- _Task list_
1. Update the blog rant from "It's clear that" up to and including "iced coffee standards.", replacing "Homeless" with "Jobless".
2. In the blog rant, what kind of clinic did the writer do?

*** Passage shown Section Begins ***

Thursday, July 08, 2004

I'm going to rant...

You've been duly notified.

1. I'm working for a prosecutor in the fall and all I've heard about is how much that is going to hurt me when interviewing for public defender positions. I'll concede that I didn't emerge from the womb wanting to do defense work. I wanted to do prosecution. I wanted to do good work, I wanted to do justice. I wanted to give treatment to people who were struggling with addiction; I wanted to give mental health services to people who were struggling with mental illness; I wanted to rehabilitate people who had grown up in unfortunate circumstances; I wanted to be able to choose NOT to prosecute people for ridiculous crimes. I wanted to be the prosecutor that has an open-file discovery policy, a prosecutor who only uses good and honest information. My experience, so far this summer, has demonstrated that prosecutors rarely do this. Whether they don't have the discretion to do so or just choose not to, I don't know. But I don't like it. I'm at my best when I'm working with individuals and advocating for individuals - I hate representing some nebulous, intangible government interest. I did a death penalty clinic, I'm working for a public defender this summer, and then next spring I'm doing more death penalty work. But one semester of prosecution nullifies three semesters of defense work? I've committed to this internship and I'd feel bad backing out at this point. In January and February I honestly wasn't sure where I'd feel most comfortable working. Knowing that I'd have plenty of defender experience, since that's where I was leaning at the time, I explored the possibility of doing prosecution. And I can't help but think that I'm going to be unemployed for years because of that. And it really seems that anyone who did corporate law or real estate law or waitressing their second summer would have a better shot than me at doing defender work. can this be possible?!?!

2. Hot coffee + ice DOES NOT EQUAL iced coffee, ok? It equals lukewarm and watery crud in a cup. That's $2 I can't get back, thankyouverymuch.

3. [DELETED rant about coworker.]

4. Thus far, every important memo that has been sent to us 3 interns in regards to how we're supposed to do something has been a direct response to something that I've done wrong. I'm upset because I don't make a decision without getting approval from the attorney I work with - but then I get these memos from the supervisor. Listen, I'm trying here... my work is my life. This isn't just a job to me, this is my passion, my reason for waking up every morning. It's very personal to me. I'm having a very difficult time with this reactionary feedback. It also makes it look like I've just been making decisions willy-nilly, a renegade law intern, when that's not the case at all. I'm not NEARLY that confident. I'm incredibly distressed about this.

It's clear that I'll be known as "Homeless Woman of the Law" because there is no way that anyone will ever hire me. I look like an idiot, my coworker is going to climb right over me for every position I apply to, and I can't even work in a coffeeshop to pay off my loans because of my stringent iced coffee standards.

*** Passage shown Section Ends ***
*** Entries supplied Section Begins ***

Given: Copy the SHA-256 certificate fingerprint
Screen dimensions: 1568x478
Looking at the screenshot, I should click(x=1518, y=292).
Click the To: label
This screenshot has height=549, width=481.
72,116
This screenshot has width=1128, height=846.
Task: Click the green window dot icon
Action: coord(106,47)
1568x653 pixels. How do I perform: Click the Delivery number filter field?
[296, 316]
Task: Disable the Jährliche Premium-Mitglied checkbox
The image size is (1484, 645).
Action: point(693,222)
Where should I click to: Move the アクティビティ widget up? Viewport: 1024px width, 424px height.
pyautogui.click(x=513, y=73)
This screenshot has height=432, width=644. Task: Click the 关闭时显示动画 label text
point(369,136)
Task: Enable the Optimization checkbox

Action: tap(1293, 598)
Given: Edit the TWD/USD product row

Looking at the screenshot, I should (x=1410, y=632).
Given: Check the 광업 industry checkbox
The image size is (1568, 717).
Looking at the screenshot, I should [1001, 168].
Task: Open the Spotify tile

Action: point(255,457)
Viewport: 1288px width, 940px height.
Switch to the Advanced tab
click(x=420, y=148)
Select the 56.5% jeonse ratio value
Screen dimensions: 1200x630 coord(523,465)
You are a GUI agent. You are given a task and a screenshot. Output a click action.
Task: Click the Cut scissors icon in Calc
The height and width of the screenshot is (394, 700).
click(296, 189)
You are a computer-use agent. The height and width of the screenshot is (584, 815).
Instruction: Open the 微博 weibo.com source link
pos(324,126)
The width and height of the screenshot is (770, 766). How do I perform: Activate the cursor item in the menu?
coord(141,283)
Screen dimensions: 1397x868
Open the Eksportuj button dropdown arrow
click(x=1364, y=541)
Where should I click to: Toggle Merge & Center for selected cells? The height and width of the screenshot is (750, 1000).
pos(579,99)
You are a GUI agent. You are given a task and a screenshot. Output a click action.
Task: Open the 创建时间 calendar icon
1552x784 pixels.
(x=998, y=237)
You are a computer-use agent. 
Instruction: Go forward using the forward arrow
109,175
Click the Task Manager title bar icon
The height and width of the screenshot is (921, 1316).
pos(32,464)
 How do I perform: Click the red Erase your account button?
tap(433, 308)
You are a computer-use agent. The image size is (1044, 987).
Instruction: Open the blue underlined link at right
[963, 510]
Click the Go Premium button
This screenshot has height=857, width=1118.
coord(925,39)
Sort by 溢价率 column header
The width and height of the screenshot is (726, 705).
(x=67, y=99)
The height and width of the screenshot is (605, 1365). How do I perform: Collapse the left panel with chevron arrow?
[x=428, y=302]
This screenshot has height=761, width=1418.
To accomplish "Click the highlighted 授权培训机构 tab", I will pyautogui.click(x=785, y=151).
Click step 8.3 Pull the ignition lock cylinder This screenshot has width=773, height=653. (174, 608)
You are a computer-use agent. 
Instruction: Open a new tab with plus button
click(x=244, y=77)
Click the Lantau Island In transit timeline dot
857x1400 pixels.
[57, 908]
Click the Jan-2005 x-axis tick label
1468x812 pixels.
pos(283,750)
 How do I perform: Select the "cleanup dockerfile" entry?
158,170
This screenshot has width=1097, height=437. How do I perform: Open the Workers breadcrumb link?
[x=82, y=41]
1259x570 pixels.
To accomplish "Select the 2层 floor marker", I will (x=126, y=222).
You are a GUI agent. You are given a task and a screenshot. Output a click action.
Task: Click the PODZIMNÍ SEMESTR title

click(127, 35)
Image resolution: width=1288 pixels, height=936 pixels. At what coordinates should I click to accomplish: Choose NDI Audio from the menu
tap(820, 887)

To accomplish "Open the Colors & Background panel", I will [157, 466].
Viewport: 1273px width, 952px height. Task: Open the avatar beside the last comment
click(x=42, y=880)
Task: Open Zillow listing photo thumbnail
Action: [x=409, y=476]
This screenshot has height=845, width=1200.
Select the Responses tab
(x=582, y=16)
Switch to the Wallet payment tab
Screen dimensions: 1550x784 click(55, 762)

*** Entries supplied Section Ends ***

- _Response list_
1.
It's clear that I'll be known as "Jobless Woman of the Law" because there is no way that anyone will ever hire me. I look like an idiot, my coworker is going to climb right over me for every position I apply to, and I can't even work in a coffeeshop to pay off my loans because of my stringent iced coffee standards.

2. A death penalty clinic.